Monday, November 12, 2007

Greedy studio executives

The Writers Guild of America is on strike. For more than 50 years, TV and film writers have been entitled to a small cut of the studios' profits from the reuse of their shows or movies (syndication or DVDs). But the greedy studio executives are refusing to apply the same rules to internet-based airings and downloadings, despite acknowledging that internet-generated income will be substantial:

Cheers to the others in the industry who are not crossing the picket lines. This includes Jay Leno, David Letterman, The Office's Steve Carell and 30 Rock's Tina Fey.

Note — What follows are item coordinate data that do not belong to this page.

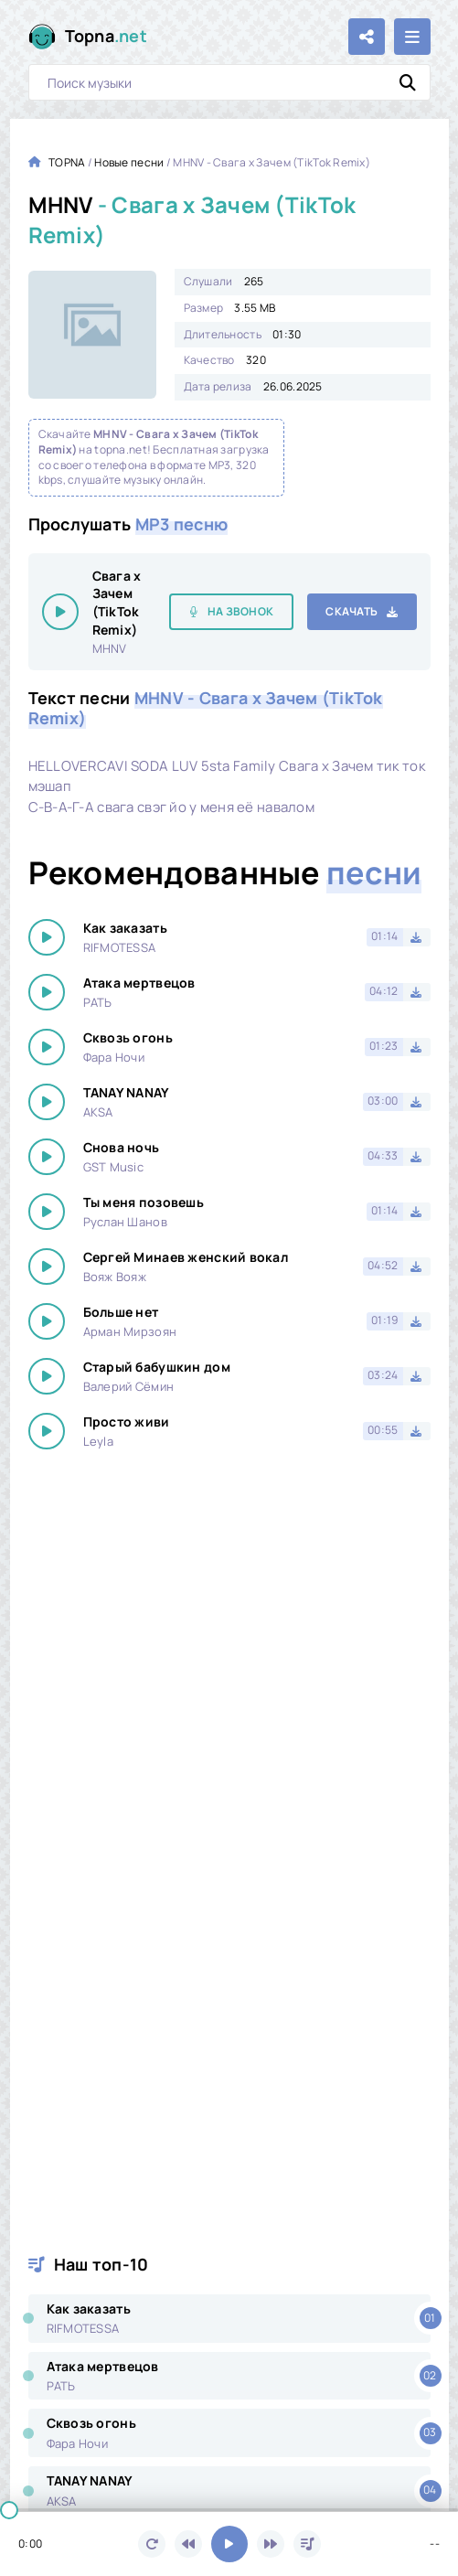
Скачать (351, 611)
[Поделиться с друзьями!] (366, 36)
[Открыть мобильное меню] (412, 36)
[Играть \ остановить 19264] (60, 611)
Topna (106, 36)
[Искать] (408, 82)
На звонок (241, 611)
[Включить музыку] (229, 2544)
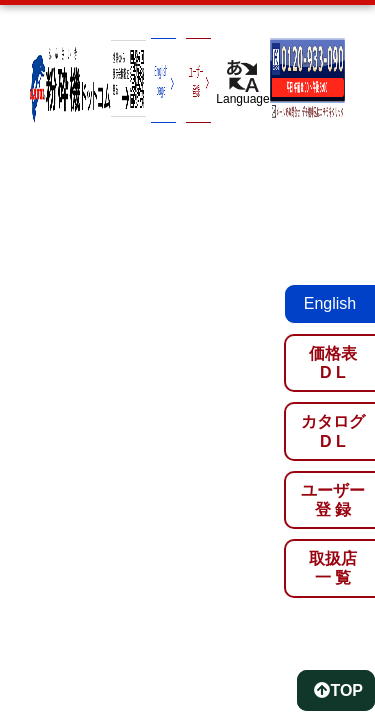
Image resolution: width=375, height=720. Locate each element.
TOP (338, 690)
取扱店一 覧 (333, 568)
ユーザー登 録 (333, 500)
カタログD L (333, 431)
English (330, 303)
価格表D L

And jeers to the heartless NBC studio executives who have announced that they intend to fire all of the production staff members on The Tonight Show with Jay Leno as a ploy to get Leno to cross the picket line and return to his show without the writers. This technique worked 20 years ago during the 22-week-long writers' strike from 1988 when both Johnny Carson and David Letterman returned to work under like-threats.


Melody said...

So, at the same time these guys went on strike, so did a bunch of lawyers in Pakistan because a guy is trying to be a dictator. yes, I will miss the office but I have to say, "come on guys"

scoodog said...

Melody, I'm not seeing your point! Please elaborate.

Melody said...

I understand the need to monetize the web for screenwriters, kind of. But in light of the lawyer's protest it just sort of seemed - I don't know - trivial?

scoodog said...

To me, life is full of all sorts of concerns and issues, each of which, in different contexts, can be argued as being less or more relevant than something else.

But even if one were to accept that the Pakistan lawyer's protest is absolutely more relevant, that doesn't mean, in my book, that the writers' strike doesn't have some degree of relevance in and of itself.

So I will say to the writers "come on, guys" -- hold to your convictions in this strike. Your livelihoods are at stake.